Al-Akhbar’ın kaynaklarına göre Amerikan tarafı, Kıbrıslılarla iş birliği yaparak FOGBOW’un atacağı pratik adımlara hemen yöneldi. Ayrıca “Gazze’ye yönelik insani yardım kapasitenin ve diğer yardım hatlarının artırılması, Kıbrıs ve diğer yardımda bulunan ülkelerle koordinasyonda daha ileri noktaya gidilmesi ve İsrail’in güvenlik gereklerinin yerine getirilmesi konusundaki kararlılık ile beraber insani yardımla ilişkili camianın belirlediği önceliğe uygun olmak şartıyla” yardımların aktarılması hedefine ulaşmak için geçen hafta bir eylem mekanizması üzerinde anlaşmaya varıldı.

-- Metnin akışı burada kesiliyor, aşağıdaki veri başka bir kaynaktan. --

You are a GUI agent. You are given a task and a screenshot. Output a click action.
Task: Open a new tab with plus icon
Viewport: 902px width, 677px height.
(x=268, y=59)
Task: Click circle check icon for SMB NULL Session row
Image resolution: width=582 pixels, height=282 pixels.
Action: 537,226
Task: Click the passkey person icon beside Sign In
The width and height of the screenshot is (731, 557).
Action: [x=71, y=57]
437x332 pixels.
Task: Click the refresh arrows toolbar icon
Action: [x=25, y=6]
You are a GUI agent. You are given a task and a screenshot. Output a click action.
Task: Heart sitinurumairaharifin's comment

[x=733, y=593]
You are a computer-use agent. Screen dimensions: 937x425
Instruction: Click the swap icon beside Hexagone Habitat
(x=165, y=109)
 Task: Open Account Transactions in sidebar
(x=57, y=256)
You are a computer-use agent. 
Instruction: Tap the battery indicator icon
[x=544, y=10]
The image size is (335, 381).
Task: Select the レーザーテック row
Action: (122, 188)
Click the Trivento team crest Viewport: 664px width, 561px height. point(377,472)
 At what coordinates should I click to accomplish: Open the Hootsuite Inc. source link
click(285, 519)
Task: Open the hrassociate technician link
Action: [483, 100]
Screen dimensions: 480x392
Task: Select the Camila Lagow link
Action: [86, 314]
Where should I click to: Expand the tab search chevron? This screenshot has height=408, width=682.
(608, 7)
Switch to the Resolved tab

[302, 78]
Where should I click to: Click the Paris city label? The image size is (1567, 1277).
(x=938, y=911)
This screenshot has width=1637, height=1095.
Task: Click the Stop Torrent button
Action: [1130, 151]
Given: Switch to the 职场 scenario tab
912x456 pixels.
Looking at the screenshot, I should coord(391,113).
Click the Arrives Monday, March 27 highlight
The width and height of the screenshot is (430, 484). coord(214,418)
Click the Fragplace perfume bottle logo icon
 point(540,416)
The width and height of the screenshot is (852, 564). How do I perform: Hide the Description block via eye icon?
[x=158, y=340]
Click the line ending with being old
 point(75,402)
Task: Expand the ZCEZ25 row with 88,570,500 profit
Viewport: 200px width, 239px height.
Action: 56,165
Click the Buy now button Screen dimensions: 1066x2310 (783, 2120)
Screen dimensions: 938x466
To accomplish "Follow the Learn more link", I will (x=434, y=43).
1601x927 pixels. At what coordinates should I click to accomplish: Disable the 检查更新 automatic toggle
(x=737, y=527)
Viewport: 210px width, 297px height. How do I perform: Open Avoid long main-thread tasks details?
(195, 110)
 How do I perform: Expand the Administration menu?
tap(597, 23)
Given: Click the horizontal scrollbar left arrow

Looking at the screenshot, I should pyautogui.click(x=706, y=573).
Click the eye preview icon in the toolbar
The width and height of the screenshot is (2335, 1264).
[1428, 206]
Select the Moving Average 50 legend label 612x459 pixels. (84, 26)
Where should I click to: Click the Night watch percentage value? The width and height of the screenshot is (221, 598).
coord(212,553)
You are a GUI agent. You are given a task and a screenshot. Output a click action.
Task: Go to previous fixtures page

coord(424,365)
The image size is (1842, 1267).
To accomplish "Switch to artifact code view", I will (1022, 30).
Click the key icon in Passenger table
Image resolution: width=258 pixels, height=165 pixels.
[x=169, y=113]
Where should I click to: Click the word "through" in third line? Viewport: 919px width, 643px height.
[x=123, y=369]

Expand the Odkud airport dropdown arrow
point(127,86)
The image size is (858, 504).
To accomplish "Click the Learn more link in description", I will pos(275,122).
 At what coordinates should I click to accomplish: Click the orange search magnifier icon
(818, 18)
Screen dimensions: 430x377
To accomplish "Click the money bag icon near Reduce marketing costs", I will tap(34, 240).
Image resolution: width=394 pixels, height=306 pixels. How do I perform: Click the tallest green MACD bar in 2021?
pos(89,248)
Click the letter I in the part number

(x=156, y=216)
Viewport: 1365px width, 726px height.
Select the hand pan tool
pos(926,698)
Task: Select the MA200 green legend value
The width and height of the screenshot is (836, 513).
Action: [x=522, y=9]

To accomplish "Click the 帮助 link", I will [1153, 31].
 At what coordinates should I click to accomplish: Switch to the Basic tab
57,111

Konuyla ilgili çalışmanın, “ABD Ordusu tarafından geçici bir rıhtım kurma planını göz önünde bulundurduğunu, ancak Global Central Kitchen tarafından gönderilen yardım sevkiyatı gibi diğer insani yardım operasyonlarının gerekli çalışmalar kapsamında dikkate alınmadığını” ifade eden kaynaklar, ayrıca şunları söyledi: “Dosyayla ilgilenen yetkililer, deniz koridorunun açılmasına ilişkin ekonomik çalışmayı tamamladı, İsrail’in onayını ve Kıbrıs, Amerika, Katar ve BAE’nin desteğini aldı. İlk başta günlük 200 (numune) konteyner yardım göndermeye başlamak için çalışmalar sürüyor ve bu miktar güvenlik durumuna göre artırılabilecek.” Yine kaynaklara göre “Mavi Sahil Planı”nı uygulayacak taraf, fonlar hazır hale geldikten üç hafta sonra başlamak üzere, insani yardımların satın alınmasını ve taşınmasını, lojistik ve denizcilik operasyonlarının işletilmesini destekleyen bir fon oluşturmak için çok sayıda ülkeyle birlikte çalışıyor ve ilgili taraflar arasında “nihai güvenli teslimat noktasının belirlenmesi görevinin, işgal ordusuyla koordineli olarak deniz taşımacılığı araçlarını kontrol eden tarafa ait olduğu” konusunda mutabakata varıldı.